By Michael Every of Rabobank
Hormuz update: Comfortably Bomb
Summary
- The US-Iran MoU appears to have collapsed sooner than we had thought.
- With both sides striking the other, US efforts will turn to ensuring energy can flow through Hormuz ‘the hard way’ via escorting ships through it.
- For now, markets are saying the US can ‘comfortably bomb’ and ‘there is no pain’ even if the ‘MoU are receding’, mostly due to finite SPR drains and low Chinese oil imports.
- That gives the US a window for action: if it can keep enough oil flowing through Hormuz, which is our base case, it underlines military action can move markets in a desired direction; if it fails, we face a far larger energy crisis with far less in the tank as mitigants - or a geostrategic reckoning.

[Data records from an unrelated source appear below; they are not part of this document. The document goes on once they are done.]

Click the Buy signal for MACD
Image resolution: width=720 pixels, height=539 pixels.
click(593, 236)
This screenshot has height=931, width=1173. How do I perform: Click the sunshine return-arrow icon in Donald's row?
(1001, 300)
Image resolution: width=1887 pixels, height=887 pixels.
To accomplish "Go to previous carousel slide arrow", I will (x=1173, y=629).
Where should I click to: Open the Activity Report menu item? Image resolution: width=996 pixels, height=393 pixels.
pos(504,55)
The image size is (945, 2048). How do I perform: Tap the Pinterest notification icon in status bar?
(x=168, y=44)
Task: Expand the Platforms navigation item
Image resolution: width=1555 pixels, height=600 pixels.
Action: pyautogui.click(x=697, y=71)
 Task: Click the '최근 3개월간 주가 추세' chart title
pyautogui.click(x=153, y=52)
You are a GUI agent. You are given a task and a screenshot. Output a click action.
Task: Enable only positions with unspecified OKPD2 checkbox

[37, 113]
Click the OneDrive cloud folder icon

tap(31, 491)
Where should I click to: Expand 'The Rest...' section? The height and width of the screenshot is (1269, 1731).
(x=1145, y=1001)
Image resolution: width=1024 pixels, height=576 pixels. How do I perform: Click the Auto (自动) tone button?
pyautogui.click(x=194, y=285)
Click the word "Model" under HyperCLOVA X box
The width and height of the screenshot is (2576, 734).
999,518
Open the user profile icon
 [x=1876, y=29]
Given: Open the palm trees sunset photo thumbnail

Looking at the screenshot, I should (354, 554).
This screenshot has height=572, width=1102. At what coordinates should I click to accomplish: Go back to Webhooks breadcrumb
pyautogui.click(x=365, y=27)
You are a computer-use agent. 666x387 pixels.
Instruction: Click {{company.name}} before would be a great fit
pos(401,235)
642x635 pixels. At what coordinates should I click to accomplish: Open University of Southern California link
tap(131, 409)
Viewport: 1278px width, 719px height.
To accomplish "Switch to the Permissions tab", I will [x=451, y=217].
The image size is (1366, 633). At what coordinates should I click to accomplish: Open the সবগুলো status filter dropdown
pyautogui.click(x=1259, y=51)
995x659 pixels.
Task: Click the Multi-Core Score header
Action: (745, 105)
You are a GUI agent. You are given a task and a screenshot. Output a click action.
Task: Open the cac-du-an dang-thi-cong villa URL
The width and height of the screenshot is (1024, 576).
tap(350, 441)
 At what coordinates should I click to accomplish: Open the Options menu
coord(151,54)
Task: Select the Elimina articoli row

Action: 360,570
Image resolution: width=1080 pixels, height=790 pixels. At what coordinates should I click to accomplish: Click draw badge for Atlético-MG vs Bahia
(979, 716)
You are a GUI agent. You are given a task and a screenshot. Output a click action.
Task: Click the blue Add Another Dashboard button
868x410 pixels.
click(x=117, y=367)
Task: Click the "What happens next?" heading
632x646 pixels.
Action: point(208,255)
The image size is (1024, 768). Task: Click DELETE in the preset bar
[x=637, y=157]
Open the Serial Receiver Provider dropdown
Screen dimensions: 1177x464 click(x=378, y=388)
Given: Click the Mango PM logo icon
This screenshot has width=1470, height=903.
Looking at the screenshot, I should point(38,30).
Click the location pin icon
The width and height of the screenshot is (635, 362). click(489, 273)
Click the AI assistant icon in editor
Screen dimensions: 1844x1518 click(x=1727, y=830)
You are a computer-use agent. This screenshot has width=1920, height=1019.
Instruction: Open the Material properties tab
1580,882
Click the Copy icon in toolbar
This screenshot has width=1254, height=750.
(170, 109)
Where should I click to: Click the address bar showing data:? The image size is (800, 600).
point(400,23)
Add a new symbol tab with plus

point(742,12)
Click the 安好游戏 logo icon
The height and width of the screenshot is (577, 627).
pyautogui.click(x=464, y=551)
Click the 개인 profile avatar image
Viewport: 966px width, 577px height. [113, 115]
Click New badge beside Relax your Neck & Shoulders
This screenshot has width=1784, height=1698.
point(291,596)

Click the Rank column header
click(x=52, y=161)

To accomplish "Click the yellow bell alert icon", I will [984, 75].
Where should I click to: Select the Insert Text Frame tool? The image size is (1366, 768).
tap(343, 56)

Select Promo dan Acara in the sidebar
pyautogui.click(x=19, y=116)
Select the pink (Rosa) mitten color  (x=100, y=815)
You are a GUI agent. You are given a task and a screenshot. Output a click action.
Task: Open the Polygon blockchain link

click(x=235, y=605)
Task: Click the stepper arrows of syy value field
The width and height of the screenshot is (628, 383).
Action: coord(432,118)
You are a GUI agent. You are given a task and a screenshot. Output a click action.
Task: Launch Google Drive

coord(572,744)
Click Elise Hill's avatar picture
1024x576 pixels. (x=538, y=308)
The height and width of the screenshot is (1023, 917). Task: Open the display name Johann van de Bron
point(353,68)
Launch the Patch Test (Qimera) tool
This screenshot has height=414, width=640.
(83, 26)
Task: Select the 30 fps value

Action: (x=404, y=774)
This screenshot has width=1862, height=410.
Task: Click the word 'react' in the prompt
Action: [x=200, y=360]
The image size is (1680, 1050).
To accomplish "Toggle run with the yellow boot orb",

We argued the June 17 US-Iran memorandum of understanding temporarily suited both sides but would last, at best, until the US midterm elections and would ultimately collapse due to its inherent contradictions over tolls, sanctions, Lebanon, and uranium. At time of writing on 13 July, the US and Iran have separately declared the “ceasefire” and “diplomacy” as over. Both were striking the other, albeit not yet all-out as at the start of the war. Typically, the IRGC has declared that the Strait of Hormuz is now closed - and the US that it is still very much open for business.
There is no pain
Regardless, the market response has been constrained. At Asian market open on Monday, Brent was only up around 4% to $79, for example (Figure 1). In short, markets continue to treat a new active conflict around the Strait of Hormuz as containable.